Forced software upgrades can add up for Vista users

05.03.2007
Windows users contemplating the cost of upgrading to Vista may need a fatter wallet than they thought.

Besides shelling out for , users should expect to pay for Vista upgrades for many of their favorite Windows software.

Rather than releasing free patches to update existing versions, leading vendors such as Adobe Systems Inc., Symantec Corp. and Intuit Inc. are choosing to add Vista compatibility only to new releases or still-in-development future products. Most of these new versions will add significant features along with Vista compatibility. And, vendors will argue, if Vista compatibility is a new feature, what's unfair about packaging a new feature only in new versions of their software, rather than going back and patching aging versions nearing the end of their product life cycle?

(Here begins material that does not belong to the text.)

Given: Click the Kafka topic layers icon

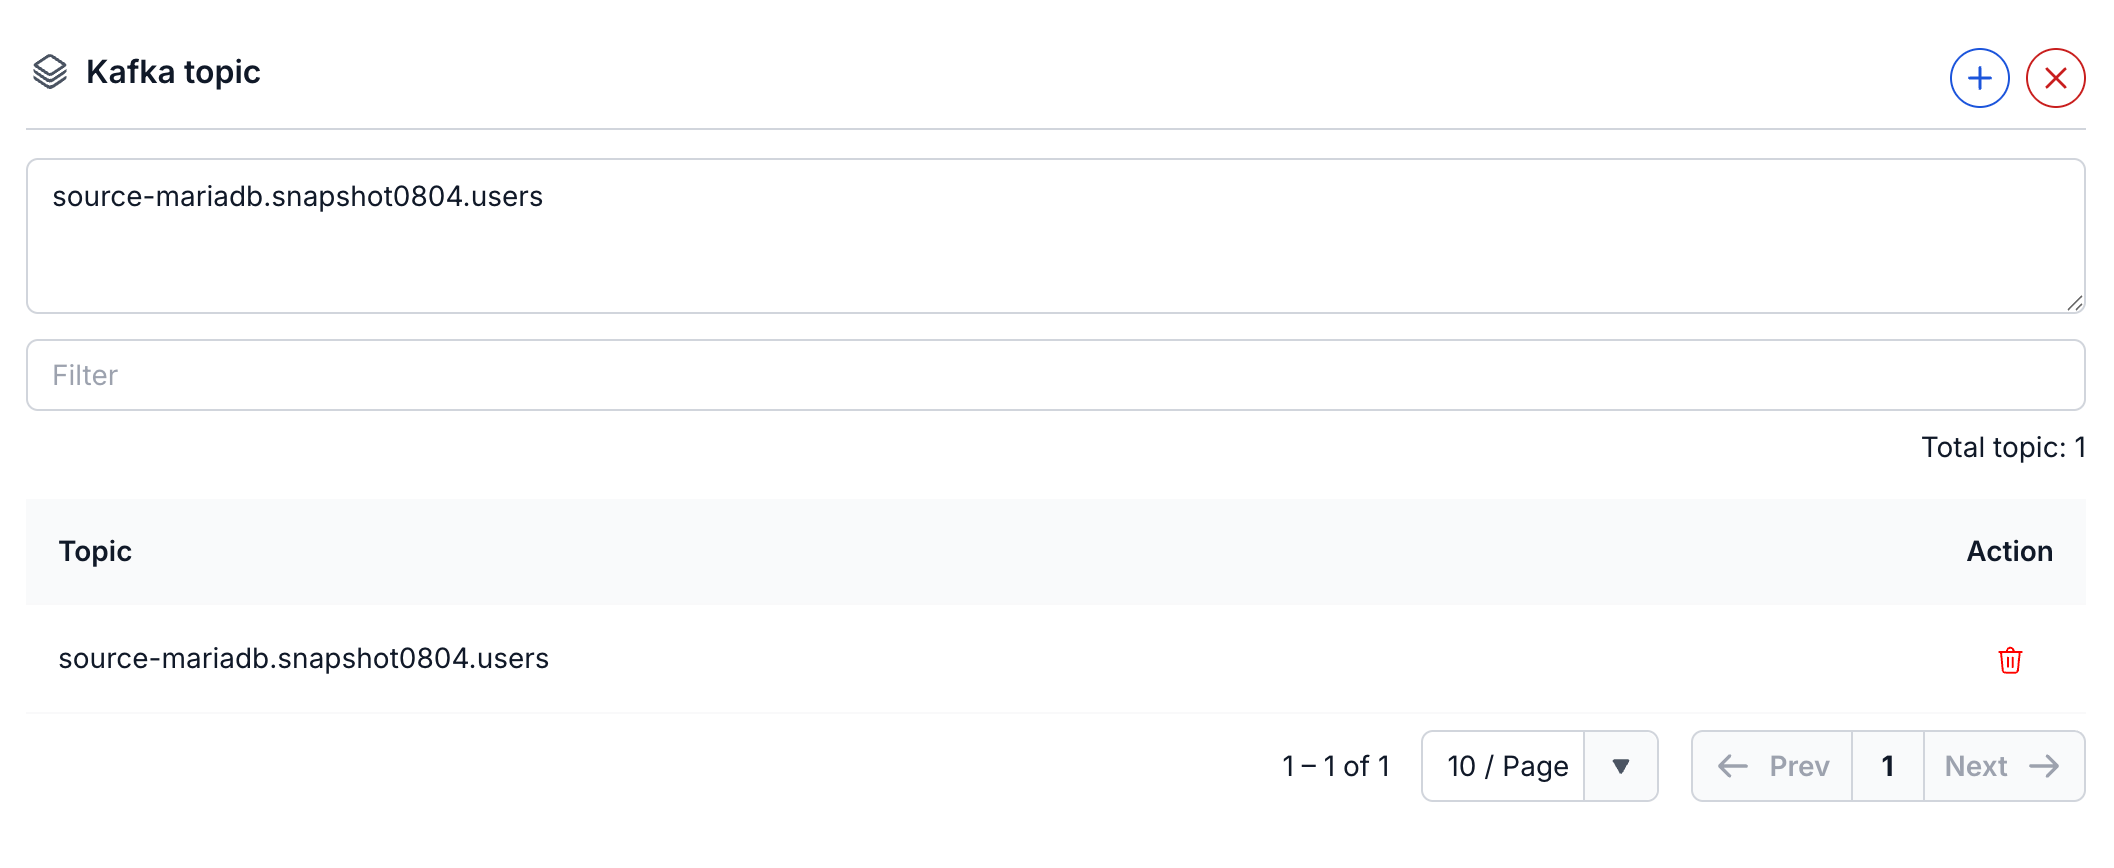Looking at the screenshot, I should [x=50, y=72].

Still, many customers who are happy with their existing software may look askance at what they consider less-than-subtle attempts to coerce them to upgrade. And that, according to analysts, could rebound on Microsoft as well as Windows software vendors by prompting users to hold off Vista upgrades or consider switching to another operating system altogether.

Technical shift from XP to Vista seen as 'incremental'

How software vendors handle transitions for operating systems has long been a delicate, high-stakes issue. Move to a new platform too slowly, and you risk ending up like Lotus Software's 1-2-3, the dominant spreadsheet on DOS in the late 1980s that lost its lead to Microsoft Excel in part because it was belatedly ported to Windows.